Give the entries again, word for word.

RECORDS SHOWN START

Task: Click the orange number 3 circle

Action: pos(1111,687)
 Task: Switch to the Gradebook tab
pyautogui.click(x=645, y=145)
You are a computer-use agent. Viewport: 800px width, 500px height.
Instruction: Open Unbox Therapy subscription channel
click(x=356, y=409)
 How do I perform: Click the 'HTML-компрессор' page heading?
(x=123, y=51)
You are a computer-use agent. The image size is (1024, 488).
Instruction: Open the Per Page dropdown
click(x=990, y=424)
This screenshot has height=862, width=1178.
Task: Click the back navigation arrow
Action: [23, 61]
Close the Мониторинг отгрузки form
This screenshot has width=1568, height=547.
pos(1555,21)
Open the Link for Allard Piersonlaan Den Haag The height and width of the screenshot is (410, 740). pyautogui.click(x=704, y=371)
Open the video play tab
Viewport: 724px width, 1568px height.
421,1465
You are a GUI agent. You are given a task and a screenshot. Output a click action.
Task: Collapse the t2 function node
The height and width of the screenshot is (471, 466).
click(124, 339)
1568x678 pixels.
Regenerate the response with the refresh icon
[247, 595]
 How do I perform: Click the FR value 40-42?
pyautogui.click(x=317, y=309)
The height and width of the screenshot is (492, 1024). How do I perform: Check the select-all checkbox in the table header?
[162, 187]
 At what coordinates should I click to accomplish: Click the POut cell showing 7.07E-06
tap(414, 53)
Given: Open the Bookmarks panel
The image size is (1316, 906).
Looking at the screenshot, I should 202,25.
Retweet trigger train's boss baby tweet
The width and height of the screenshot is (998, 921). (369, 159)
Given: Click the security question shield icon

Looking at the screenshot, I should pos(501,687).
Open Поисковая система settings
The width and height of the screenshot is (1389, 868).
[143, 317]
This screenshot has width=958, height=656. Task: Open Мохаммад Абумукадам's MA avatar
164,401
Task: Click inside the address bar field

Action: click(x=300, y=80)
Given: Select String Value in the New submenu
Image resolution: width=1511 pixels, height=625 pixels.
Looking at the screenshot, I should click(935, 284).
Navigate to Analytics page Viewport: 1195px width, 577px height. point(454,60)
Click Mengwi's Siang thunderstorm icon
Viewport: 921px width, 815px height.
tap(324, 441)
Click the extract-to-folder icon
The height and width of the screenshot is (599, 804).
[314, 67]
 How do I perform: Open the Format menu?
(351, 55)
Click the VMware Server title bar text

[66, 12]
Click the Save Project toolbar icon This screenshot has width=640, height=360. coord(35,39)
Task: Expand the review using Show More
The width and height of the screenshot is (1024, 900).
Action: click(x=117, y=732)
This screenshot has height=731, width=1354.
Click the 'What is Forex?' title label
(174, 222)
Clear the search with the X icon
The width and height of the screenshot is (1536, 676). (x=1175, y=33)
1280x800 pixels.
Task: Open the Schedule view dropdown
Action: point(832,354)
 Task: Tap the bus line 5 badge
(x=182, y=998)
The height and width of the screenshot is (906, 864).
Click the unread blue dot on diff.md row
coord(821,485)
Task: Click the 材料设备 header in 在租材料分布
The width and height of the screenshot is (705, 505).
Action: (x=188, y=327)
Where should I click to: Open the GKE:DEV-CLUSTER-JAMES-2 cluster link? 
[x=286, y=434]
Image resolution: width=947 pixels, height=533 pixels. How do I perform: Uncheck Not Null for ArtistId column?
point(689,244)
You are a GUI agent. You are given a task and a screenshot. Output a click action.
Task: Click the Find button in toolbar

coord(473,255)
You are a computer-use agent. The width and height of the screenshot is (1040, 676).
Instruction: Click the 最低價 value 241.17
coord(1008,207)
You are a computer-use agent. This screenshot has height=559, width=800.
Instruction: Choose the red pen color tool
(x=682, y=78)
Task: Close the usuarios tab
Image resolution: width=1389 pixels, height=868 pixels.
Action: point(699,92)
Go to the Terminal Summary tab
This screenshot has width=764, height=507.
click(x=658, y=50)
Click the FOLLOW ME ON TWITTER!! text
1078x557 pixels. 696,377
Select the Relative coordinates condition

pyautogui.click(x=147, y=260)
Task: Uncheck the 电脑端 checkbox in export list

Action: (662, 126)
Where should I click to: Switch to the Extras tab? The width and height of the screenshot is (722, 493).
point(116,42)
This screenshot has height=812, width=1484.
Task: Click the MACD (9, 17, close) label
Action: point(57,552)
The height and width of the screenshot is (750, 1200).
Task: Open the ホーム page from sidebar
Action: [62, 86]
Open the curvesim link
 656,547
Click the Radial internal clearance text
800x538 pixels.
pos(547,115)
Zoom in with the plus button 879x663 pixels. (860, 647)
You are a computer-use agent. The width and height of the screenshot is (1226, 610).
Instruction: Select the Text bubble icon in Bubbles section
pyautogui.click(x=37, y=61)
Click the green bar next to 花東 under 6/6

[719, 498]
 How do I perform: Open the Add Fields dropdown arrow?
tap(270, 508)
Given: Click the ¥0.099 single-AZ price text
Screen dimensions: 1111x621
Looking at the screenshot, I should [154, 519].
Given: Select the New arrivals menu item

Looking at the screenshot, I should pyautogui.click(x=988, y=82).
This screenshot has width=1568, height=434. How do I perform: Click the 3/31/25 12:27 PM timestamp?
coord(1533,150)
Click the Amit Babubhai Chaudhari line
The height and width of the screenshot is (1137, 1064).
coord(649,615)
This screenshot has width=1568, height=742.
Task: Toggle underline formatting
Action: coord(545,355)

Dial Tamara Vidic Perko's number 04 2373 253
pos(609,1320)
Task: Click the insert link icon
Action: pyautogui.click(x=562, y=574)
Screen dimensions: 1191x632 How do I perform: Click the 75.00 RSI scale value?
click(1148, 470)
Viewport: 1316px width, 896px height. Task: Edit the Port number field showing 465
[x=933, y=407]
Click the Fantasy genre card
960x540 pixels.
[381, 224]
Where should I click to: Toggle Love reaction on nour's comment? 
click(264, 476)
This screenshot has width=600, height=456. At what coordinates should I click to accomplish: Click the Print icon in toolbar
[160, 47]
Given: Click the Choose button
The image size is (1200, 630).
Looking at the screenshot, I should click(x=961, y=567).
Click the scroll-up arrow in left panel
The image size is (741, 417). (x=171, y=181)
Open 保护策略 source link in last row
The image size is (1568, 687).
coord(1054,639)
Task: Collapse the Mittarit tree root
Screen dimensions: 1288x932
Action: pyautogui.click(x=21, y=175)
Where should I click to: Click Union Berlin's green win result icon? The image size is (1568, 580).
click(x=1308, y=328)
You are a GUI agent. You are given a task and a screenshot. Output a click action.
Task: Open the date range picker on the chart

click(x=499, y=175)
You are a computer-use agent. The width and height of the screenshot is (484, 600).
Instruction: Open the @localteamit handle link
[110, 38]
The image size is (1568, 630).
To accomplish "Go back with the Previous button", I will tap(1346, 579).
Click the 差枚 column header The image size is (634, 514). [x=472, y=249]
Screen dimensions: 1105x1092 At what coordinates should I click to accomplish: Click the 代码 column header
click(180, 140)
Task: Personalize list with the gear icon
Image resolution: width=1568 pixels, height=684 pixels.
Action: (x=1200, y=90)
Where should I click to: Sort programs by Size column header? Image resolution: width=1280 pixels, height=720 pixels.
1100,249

RECORDS SHOWN END

RESPONSE FOR THIS EXERCISE:
Task: Click the orange number 3 circle

Action: pos(1111,687)
 Task: Switch to the Gradebook tab
pyautogui.click(x=645, y=145)
You are a computer-use agent. Viewport: 800px width, 500px height.
Instruction: Open Unbox Therapy subscription channel
click(x=356, y=409)
 How do I perform: Click the 'HTML-компрессор' page heading?
(x=123, y=51)
You are a computer-use agent. The image size is (1024, 488).
Instruction: Open the Per Page dropdown
click(x=990, y=424)
This screenshot has height=862, width=1178.
Task: Click the back navigation arrow
Action: [23, 61]
Close the Мониторинг отгрузки form
This screenshot has width=1568, height=547.
pos(1555,21)
Open the Link for Allard Piersonlaan Den Haag The height and width of the screenshot is (410, 740). pyautogui.click(x=704, y=371)
Open the video play tab
Viewport: 724px width, 1568px height.
421,1465
You are a GUI agent. You are given a task and a screenshot. Output a click action.
Task: Collapse the t2 function node
The height and width of the screenshot is (471, 466).
click(124, 339)
1568x678 pixels.
Regenerate the response with the refresh icon
[247, 595]
 How do I perform: Click the FR value 40-42?
pyautogui.click(x=317, y=309)
The height and width of the screenshot is (492, 1024). How do I perform: Check the select-all checkbox in the table header?
[162, 187]
 At what coordinates should I click to accomplish: Click the POut cell showing 7.07E-06
tap(414, 53)
Given: Open the Bookmarks panel
The image size is (1316, 906).
Looking at the screenshot, I should 202,25.
Retweet trigger train's boss baby tweet
The width and height of the screenshot is (998, 921). (369, 159)
Given: Click the security question shield icon

Looking at the screenshot, I should pos(501,687).
Open Поисковая система settings
The width and height of the screenshot is (1389, 868).
[143, 317]
This screenshot has width=958, height=656. Task: Open Мохаммад Абумукадам's MA avatar
164,401
Task: Click inside the address bar field

Action: click(x=300, y=80)
Given: Select String Value in the New submenu
Image resolution: width=1511 pixels, height=625 pixels.
Looking at the screenshot, I should click(935, 284).
Navigate to Analytics page Viewport: 1195px width, 577px height. point(454,60)
Click Mengwi's Siang thunderstorm icon
Viewport: 921px width, 815px height.
tap(324, 441)
Click the extract-to-folder icon
The height and width of the screenshot is (599, 804).
[314, 67]
 How do I perform: Open the Format menu?
(351, 55)
Click the VMware Server title bar text

[66, 12]
Click the Save Project toolbar icon This screenshot has width=640, height=360. coord(35,39)
Task: Expand the review using Show More
The width and height of the screenshot is (1024, 900).
Action: click(x=117, y=732)
This screenshot has height=731, width=1354.
Click the 'What is Forex?' title label
(174, 222)
Clear the search with the X icon
The width and height of the screenshot is (1536, 676). (x=1175, y=33)
1280x800 pixels.
Task: Open the Schedule view dropdown
Action: point(832,354)
 Task: Tap the bus line 5 badge
(x=182, y=998)
The height and width of the screenshot is (906, 864).
Click the unread blue dot on diff.md row
coord(821,485)
Task: Click the 材料设备 header in 在租材料分布
The width and height of the screenshot is (705, 505).
Action: (x=188, y=327)
Where should I click to: Open the GKE:DEV-CLUSTER-JAMES-2 cluster link? 
[x=286, y=434]
Image resolution: width=947 pixels, height=533 pixels. How do I perform: Uncheck Not Null for ArtistId column?
point(689,244)
You are a GUI agent. You are given a task and a screenshot. Output a click action.
Task: Click the Find button in toolbar

coord(473,255)
You are a computer-use agent. The width and height of the screenshot is (1040, 676).
Instruction: Click the 最低價 value 241.17
coord(1008,207)
You are a computer-use agent. This screenshot has height=559, width=800.
Instruction: Choose the red pen color tool
(x=682, y=78)
Task: Close the usuarios tab
Image resolution: width=1389 pixels, height=868 pixels.
Action: point(699,92)
Go to the Terminal Summary tab
This screenshot has width=764, height=507.
click(x=658, y=50)
Click the FOLLOW ME ON TWITTER!! text
1078x557 pixels. 696,377
Select the Relative coordinates condition

pyautogui.click(x=147, y=260)
Task: Uncheck the 电脑端 checkbox in export list

Action: (662, 126)
Where should I click to: Switch to the Extras tab? The width and height of the screenshot is (722, 493).
point(116,42)
This screenshot has height=812, width=1484.
Task: Click the MACD (9, 17, close) label
Action: point(57,552)
The height and width of the screenshot is (750, 1200).
Task: Open the ホーム page from sidebar
Action: [62, 86]
Open the curvesim link
 656,547
Click the Radial internal clearance text
800x538 pixels.
pos(547,115)
Zoom in with the plus button 879x663 pixels. (860, 647)
You are a computer-use agent. The width and height of the screenshot is (1226, 610).
Instruction: Select the Text bubble icon in Bubbles section
pyautogui.click(x=37, y=61)
Click the green bar next to 花東 under 6/6

[719, 498]
 How do I perform: Open the Add Fields dropdown arrow?
tap(270, 508)
Given: Click the ¥0.099 single-AZ price text
Screen dimensions: 1111x621
Looking at the screenshot, I should [154, 519].
Given: Select the New arrivals menu item

Looking at the screenshot, I should pyautogui.click(x=988, y=82).
This screenshot has width=1568, height=434. How do I perform: Click the 3/31/25 12:27 PM timestamp?
coord(1533,150)
Click the Amit Babubhai Chaudhari line
The height and width of the screenshot is (1137, 1064).
coord(649,615)
This screenshot has width=1568, height=742.
Task: Toggle underline formatting
Action: coord(545,355)

Dial Tamara Vidic Perko's number 04 2373 253
pos(609,1320)
Task: Click the insert link icon
Action: pyautogui.click(x=562, y=574)
Screen dimensions: 1191x632 How do I perform: Click the 75.00 RSI scale value?
click(1148, 470)
Viewport: 1316px width, 896px height. Task: Edit the Port number field showing 465
[x=933, y=407]
Click the Fantasy genre card
960x540 pixels.
[381, 224]
Where should I click to: Toggle Love reaction on nour's comment? 
click(264, 476)
This screenshot has width=600, height=456. At what coordinates should I click to accomplish: Click the Print icon in toolbar
[160, 47]
Given: Click the Choose button
The image size is (1200, 630).
Looking at the screenshot, I should click(x=961, y=567).
Click the scroll-up arrow in left panel
The image size is (741, 417). (x=171, y=181)
Open 保护策略 source link in last row
The image size is (1568, 687).
coord(1054,639)
Task: Collapse the Mittarit tree root
Screen dimensions: 1288x932
Action: pyautogui.click(x=21, y=175)
Where should I click to: Click Union Berlin's green win result icon? The image size is (1568, 580).
click(x=1308, y=328)
You are a GUI agent. You are given a task and a screenshot. Output a click action.
Task: Open the date range picker on the chart

click(x=499, y=175)
You are a computer-use agent. The width and height of the screenshot is (484, 600).
Instruction: Open the @localteamit handle link
[110, 38]
The image size is (1568, 630).
To accomplish "Go back with the Previous button", I will tap(1346, 579).
Click the 差枚 column header The image size is (634, 514). [x=472, y=249]
Screen dimensions: 1105x1092 At what coordinates should I click to accomplish: Click the 代码 column header
click(180, 140)
Task: Personalize list with the gear icon
Image resolution: width=1568 pixels, height=684 pixels.
Action: (x=1200, y=90)
Where should I click to: Sort programs by Size column header? Image resolution: width=1280 pixels, height=720 pixels.
1100,249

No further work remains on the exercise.